Quote from dudette10
i can't wrap my mind around this if you're using only one channel. How do you get the primary (the bag that's lower) to drip while the piggyback is running?
Sorry if I am hijacking your question to the quoted poster but since I answered pretty much the same thing, I think I can clarify. We use the Abbott Plum X pump (picture here: http://www.isismedical.net/Infusi1.jpg
) and it can run two things concurrently, one being on the "A" (primary) line and one being on the "B" (typically "piggyback") line. You program the "A" side and press START. Then you attach the second IV using secondary tubing to the port on the cartridge (after flushing the line) and run it on the "B" line. The pump allows the user to select "Concurrent" instead of "Piggyback" as the MODE and when you press START, both will run at the same time instead of B running as a piggyback.
We use it mainly for TPN with lipids. We run the TPN on the primary tubing with the lipids on the secondary tubing running in "CONCURRENT" mode instead of "PIGGYBACK" mode so you only need one pump and only one IV port to plug the line into. We also use CONCURRENT a lot when a patient is on Ocreotide or a continuous antibiotic gtt and they also have IVF. The IVF run on the "A" line and the Ocreotide or ABX run on the "B" line in Concurrent mode. I love it. I've never used pumps that can do this until working at the hospital I work at now.
There is no need for the primary bag to be higher than the secondary bag. In fact, we always throw away the hanger that comes in the bag with the secondary tubing.
As I said in my original response, I have never seen an order like the original poster is asking about. I have never had to program a concurrent IV for more than 50cc/hr so I am not sure if there is an upper limit on the rate if the Concurrent IV. If I were to try to program it as a Concurrent and the rate was too high, I'd grab a second pump and Y-site it or use a pigtail.
* * * * * * *
*Your assignment*: Please copy out the part of the forum post on concurrent IV pumps that opens with the words containing "Quote from dudette10" and closes with "piggyback is running?".

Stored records
* * * * * * *
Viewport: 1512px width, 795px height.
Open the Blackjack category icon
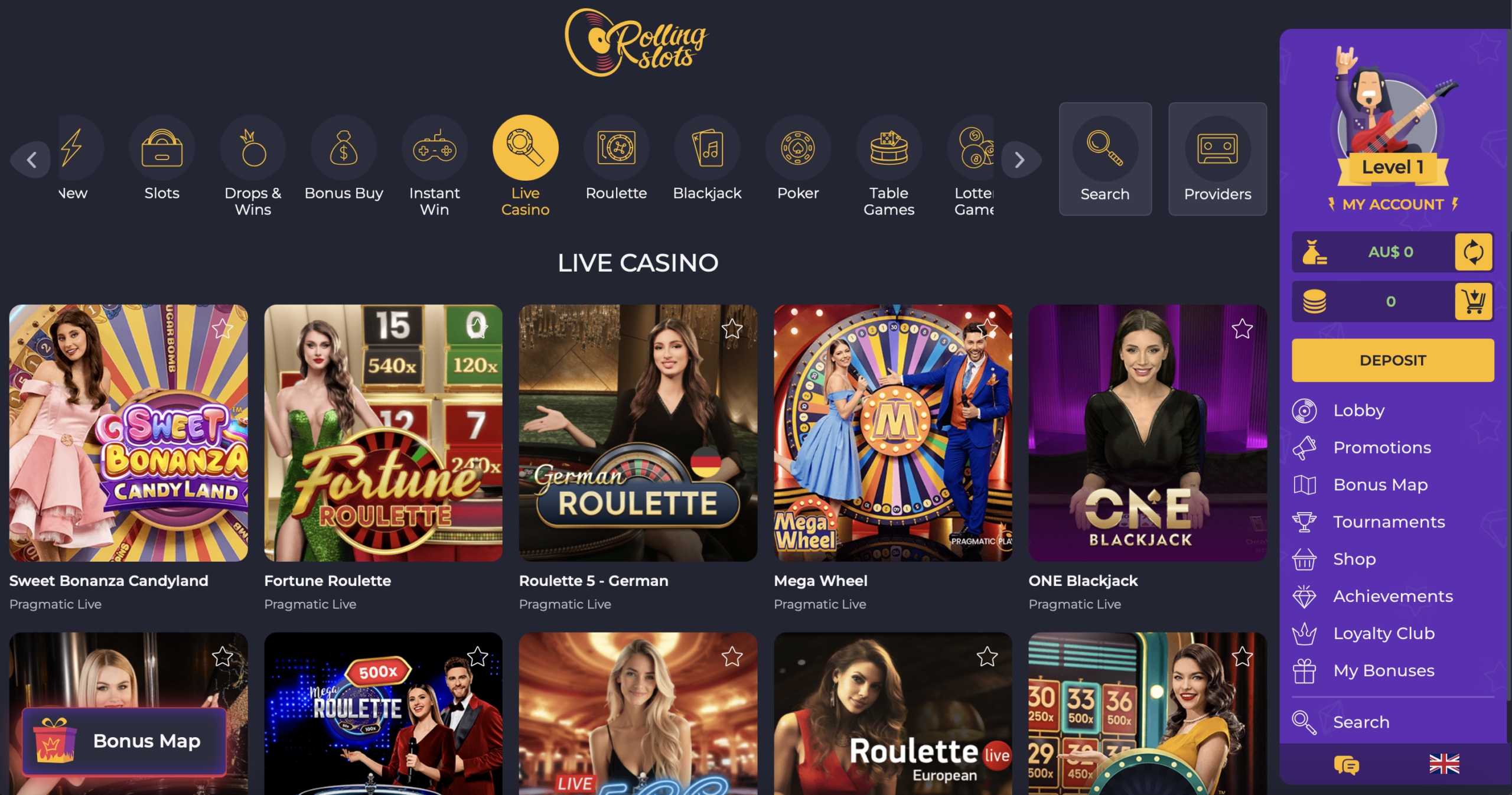tap(707, 148)
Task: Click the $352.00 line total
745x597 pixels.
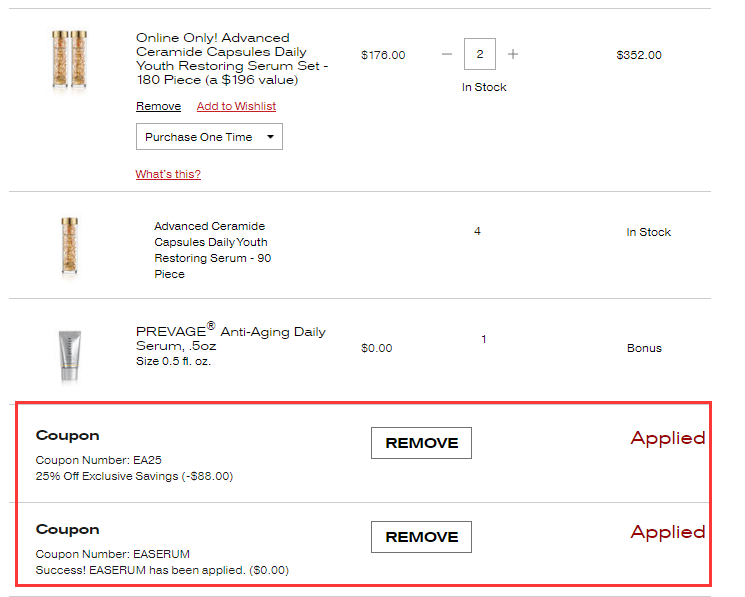Action: [639, 55]
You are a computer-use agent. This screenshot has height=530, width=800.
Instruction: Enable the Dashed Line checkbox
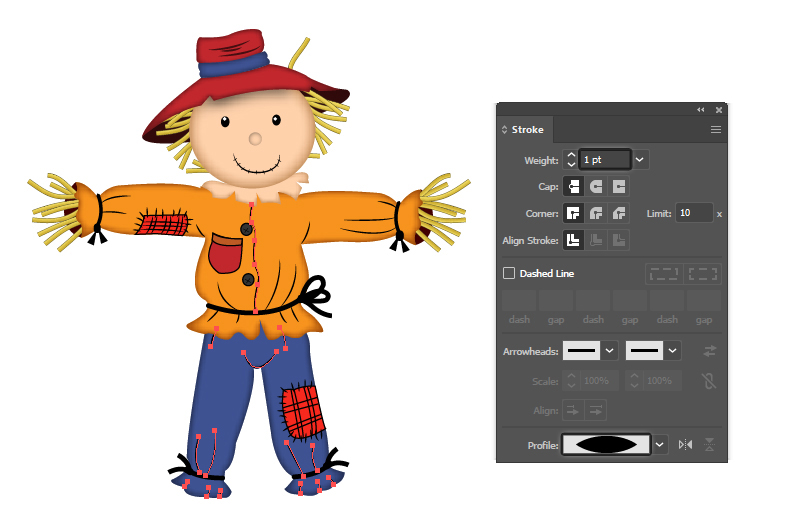pos(509,273)
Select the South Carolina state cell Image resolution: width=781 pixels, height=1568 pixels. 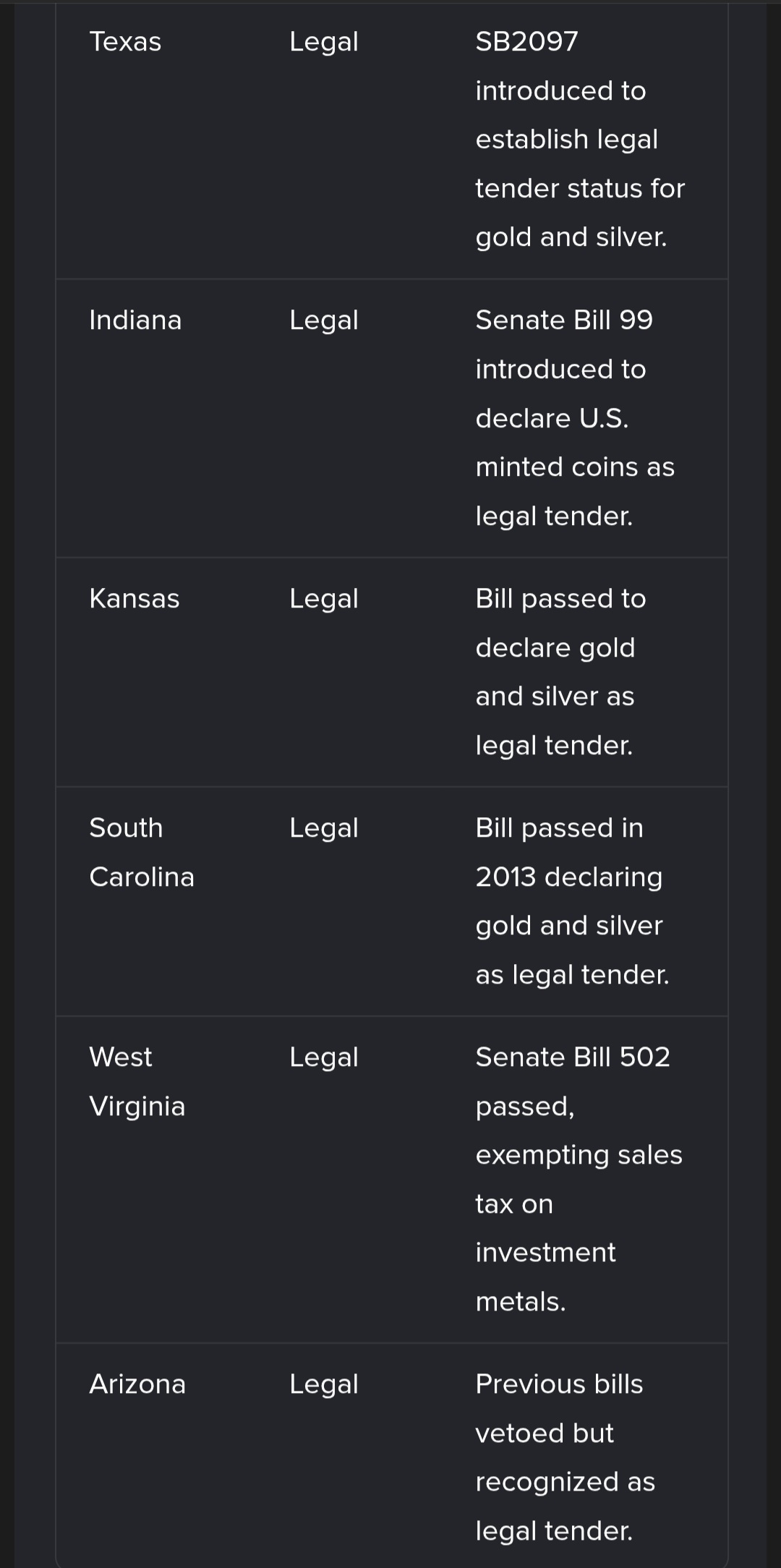click(141, 852)
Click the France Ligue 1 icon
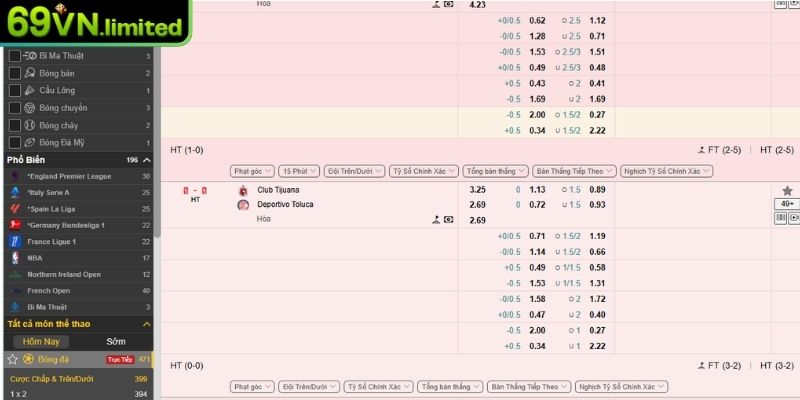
* * * * * * *
*Solution to this task*:
Quote from dudette10
i can't wrap my mind around this if you're using only one channel. How do you get the primary (the bag that's lower) to drip while the piggyback is running?